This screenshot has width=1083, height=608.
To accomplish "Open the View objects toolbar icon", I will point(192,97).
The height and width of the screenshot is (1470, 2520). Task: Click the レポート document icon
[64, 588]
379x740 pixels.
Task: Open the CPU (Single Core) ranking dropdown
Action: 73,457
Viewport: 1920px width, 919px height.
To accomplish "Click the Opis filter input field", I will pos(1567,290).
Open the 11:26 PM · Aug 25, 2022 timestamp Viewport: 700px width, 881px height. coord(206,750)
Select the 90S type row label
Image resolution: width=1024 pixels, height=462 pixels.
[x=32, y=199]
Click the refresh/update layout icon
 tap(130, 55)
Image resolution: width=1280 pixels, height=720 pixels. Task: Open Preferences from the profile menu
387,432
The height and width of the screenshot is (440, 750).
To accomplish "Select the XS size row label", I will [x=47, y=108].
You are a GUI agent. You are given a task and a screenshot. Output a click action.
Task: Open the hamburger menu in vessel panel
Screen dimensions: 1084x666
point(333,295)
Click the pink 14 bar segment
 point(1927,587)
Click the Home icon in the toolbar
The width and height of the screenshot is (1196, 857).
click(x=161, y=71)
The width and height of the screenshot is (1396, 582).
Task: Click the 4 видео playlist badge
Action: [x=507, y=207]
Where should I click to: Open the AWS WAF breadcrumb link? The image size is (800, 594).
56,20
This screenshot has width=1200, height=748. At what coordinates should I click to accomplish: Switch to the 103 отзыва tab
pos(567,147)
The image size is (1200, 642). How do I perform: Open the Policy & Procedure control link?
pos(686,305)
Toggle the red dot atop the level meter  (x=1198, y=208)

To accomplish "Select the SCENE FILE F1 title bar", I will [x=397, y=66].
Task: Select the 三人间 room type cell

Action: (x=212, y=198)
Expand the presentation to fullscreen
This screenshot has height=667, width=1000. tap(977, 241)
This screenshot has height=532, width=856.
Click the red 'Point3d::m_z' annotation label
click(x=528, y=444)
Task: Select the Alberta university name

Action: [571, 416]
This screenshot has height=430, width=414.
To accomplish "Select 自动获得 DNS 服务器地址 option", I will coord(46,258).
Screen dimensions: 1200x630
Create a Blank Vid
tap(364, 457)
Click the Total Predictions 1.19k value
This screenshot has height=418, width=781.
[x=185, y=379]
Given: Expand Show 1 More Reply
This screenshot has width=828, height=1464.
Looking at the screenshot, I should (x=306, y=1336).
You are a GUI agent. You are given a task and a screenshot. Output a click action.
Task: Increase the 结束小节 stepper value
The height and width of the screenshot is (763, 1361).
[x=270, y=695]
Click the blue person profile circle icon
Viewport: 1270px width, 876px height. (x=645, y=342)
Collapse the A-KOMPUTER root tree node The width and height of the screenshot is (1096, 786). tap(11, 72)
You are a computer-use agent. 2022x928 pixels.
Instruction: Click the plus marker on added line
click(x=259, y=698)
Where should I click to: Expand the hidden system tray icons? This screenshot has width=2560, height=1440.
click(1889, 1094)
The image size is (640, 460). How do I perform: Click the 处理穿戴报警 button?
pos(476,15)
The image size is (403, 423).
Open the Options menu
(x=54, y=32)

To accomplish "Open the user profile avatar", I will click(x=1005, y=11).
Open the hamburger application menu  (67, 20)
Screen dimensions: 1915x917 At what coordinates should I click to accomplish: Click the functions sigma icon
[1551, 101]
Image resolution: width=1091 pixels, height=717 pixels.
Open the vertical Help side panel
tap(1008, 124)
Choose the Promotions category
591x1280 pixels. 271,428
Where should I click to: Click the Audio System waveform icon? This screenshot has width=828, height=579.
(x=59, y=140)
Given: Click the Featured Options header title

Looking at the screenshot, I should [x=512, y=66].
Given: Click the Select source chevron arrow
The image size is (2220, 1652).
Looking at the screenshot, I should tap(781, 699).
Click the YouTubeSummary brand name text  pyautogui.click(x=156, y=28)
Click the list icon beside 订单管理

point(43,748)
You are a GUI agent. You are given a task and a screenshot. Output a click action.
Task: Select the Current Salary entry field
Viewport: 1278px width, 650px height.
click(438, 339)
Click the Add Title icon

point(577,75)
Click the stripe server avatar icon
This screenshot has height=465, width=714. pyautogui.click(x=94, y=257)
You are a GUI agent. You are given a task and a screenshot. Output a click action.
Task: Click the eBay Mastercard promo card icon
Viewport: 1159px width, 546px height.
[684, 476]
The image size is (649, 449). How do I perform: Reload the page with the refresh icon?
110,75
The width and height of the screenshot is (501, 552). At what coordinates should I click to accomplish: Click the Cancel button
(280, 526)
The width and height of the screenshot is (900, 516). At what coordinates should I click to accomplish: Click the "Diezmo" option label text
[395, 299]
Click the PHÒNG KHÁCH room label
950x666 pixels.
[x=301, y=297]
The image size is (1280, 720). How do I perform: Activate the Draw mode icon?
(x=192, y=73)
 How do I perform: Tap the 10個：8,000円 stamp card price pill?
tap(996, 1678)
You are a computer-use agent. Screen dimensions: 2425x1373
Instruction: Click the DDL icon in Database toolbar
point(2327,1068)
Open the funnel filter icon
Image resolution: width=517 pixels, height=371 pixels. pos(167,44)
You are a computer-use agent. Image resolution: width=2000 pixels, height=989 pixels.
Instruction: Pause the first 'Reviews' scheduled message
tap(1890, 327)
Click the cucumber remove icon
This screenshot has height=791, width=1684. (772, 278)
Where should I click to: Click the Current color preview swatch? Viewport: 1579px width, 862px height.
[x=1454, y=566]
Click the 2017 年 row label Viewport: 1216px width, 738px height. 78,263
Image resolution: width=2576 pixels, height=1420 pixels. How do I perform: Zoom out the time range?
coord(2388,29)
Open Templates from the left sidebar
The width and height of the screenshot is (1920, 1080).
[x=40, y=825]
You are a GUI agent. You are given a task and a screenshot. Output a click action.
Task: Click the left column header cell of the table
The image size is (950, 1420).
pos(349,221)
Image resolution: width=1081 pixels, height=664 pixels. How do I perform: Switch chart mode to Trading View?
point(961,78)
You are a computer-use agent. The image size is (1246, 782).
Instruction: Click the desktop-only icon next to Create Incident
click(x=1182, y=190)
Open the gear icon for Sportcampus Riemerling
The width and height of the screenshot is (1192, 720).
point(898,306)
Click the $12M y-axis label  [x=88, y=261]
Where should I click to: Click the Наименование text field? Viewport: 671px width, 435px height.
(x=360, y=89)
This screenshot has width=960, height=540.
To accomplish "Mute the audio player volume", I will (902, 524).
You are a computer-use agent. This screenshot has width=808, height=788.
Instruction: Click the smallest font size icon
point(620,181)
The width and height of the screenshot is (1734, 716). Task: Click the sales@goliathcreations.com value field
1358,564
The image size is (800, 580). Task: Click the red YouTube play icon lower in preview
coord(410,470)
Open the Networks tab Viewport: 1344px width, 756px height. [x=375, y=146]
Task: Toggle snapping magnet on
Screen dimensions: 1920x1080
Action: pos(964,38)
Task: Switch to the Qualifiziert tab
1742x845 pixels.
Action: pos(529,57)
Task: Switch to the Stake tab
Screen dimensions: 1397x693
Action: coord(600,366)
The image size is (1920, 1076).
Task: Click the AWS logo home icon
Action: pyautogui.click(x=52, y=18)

# CHALLENGE
Reproduce the data verbatim from its first line through the line containing "Open the 11:26", including both of those lines.

# COMPLETED TASK
This screenshot has width=1083, height=608.
To accomplish "Open the View objects toolbar icon", I will point(192,97).
The height and width of the screenshot is (1470, 2520). Task: Click the レポート document icon
[64, 588]
379x740 pixels.
Task: Open the CPU (Single Core) ranking dropdown
Action: 73,457
Viewport: 1920px width, 919px height.
To accomplish "Click the Opis filter input field", I will pos(1567,290).
Open the 11:26 PM · Aug 25, 2022 timestamp Viewport: 700px width, 881px height. coord(206,750)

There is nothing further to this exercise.